China is winning the deployment race. While Silicon Valley executives debate the risks of superhuman artificial general intelligence, AI-powered robots already staff pharmacies and warehouses across China. The Galbot robot manages 300,000 orders across 50 locations, a concrete example of a national strategy focused on solving labor shortages and automating industry.
This divergence is strategic. The Chinese government's 2017 plan explicitly targets global AI dominance by 2030 through mass integration into the physical economy. On The Daily, correspondent Vivian Wong framed it as China playing the “one to ten” game of application, while America chases the “zero to one” AGI breakthrough. China's energy mix, now roughly 50% coal and rapidly integrating solar, powers this industrial buildout, prioritizing energy independence for manufacturing dominance.
"China's AI strategy focuses on real-world applications like driverless cars, robots, and factory automation rather than the U.S. pursuit of Artificial General Intelligence (AGI)."
- Vivian Wong, The Daily
American officials now acknowledge a widening integration gap. On Breaking Points, Saagar Enjeti noted that the old narrative of China as a copier is dead, replaced by a vertically integrated power that combines Silicon Valley's design capability with the world's manufacturing floor. A leaked Pentagon assessment concluded that the prolonged Iran war gave China a major military and diplomatic edge, partly by exposing the weakness of a U.S. industrial base that cannot supply itself or allies at scale.
Washington's response is a belated, venture-backed foreign policy. Jacob Helberg, U.S. Under Secretary of State for Economic Affairs, described the Pax Silica strategy on No Priors: securing 4,000 acres in the Philippines as a forward-deployed industrial base operating under American legal protection. The goal is to use private capital to build supply chains for robotics and mineral processing outside China's reach, treating the AI supply chain as a market to be won.
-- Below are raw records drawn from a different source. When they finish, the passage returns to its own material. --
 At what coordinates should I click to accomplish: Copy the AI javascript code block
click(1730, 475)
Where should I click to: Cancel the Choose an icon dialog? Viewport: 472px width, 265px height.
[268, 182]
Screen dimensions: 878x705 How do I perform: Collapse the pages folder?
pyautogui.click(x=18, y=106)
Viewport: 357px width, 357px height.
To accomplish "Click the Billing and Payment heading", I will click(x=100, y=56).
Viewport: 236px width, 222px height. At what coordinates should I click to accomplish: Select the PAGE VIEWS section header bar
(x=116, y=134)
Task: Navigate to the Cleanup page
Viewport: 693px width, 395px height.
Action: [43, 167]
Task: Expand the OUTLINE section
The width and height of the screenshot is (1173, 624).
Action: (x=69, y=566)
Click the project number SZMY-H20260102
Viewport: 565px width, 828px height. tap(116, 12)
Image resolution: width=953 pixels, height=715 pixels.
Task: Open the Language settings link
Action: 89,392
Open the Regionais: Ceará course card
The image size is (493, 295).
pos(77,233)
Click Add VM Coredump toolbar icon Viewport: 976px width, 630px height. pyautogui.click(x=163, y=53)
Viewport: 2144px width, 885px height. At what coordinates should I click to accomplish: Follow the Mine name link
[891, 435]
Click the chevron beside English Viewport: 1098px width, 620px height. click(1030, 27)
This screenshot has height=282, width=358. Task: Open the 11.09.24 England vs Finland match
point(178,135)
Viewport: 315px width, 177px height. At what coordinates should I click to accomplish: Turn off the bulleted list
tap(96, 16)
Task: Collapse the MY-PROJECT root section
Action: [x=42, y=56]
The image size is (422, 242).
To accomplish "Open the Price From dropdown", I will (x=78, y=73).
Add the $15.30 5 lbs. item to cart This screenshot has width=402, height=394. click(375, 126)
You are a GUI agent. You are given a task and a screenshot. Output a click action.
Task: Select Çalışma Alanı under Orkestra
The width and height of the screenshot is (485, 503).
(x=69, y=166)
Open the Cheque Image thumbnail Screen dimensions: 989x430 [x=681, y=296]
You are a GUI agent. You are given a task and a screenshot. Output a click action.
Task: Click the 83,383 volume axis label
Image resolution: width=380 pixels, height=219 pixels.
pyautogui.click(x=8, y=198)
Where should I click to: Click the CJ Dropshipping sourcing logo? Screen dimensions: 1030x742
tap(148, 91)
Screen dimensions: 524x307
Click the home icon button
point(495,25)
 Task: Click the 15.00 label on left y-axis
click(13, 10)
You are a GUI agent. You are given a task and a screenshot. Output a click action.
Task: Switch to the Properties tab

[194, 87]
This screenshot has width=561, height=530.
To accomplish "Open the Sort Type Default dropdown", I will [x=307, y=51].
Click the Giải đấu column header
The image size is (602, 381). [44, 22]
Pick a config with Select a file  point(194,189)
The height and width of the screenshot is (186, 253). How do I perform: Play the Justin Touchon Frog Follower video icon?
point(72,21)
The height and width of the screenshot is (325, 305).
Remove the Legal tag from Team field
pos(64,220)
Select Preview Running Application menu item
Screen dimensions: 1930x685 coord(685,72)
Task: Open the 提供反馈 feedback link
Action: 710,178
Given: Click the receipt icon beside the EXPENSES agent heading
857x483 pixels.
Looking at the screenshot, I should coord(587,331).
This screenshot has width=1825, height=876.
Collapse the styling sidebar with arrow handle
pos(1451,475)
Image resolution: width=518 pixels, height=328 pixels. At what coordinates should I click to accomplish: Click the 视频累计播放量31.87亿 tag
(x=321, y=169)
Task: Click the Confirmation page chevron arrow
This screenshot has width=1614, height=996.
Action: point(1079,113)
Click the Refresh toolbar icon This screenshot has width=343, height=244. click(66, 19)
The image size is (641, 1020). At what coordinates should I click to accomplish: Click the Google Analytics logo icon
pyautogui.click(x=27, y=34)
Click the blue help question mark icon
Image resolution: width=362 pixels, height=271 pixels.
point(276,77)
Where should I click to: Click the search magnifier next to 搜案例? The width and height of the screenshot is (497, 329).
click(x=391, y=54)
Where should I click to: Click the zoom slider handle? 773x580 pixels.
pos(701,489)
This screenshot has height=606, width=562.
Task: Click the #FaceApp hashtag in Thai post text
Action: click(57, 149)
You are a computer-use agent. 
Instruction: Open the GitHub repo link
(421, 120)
"The AI revolution is fueling over a third of current U.S. economic growth... This creates record global demand for inputs like copper and cobalt, presenting an opportunity for partner countries."
- Jacob Helberg, No Priors
The core technological shock was DeepSeek. Its 2025 release, rivaling GPT-4 at a training cost of just $5.6 million, proved efficiency could bypass American chip bans. This “Sputnik moment” confirmed that China can build world-class models with less compute, electricity, and water than the U.S. brute-force approach. However, innovation remains a national asset - Beijing blocked Meta's $2 billion acquisition of AI startup Manus to keep the IP in-country.
A perverse trust paradox accelerates Chinese adoption. Wong notes that because the state strictly censors what AI says on political topics, the public trusts what AI does in daily life. This high-trust environment for logistical and commercial use contrasts with American “doomerism” and regulatory friction. The result is a recursive advantage: every deployment in a Chinese factory or store generates new data, continuously improving models while the West debates.
The U.S. strategy now hinges on economic entanglement and industrial replication. The recent Trump-Xi summit, featuring a CEO delegation begging for orders, was a stark display of needing a Chinese lifeline. Administrators like Helberg hope platforms like Pax Silica can attract capital to rebuild capacity. But the timeline is long. As Chamath Palihapitiya noted on All-In, Taiwan's strategic importance may diminish as U.S. chip fabs scale, but that’s an 18-month bet. China’ lead in applied AI is today’s reality.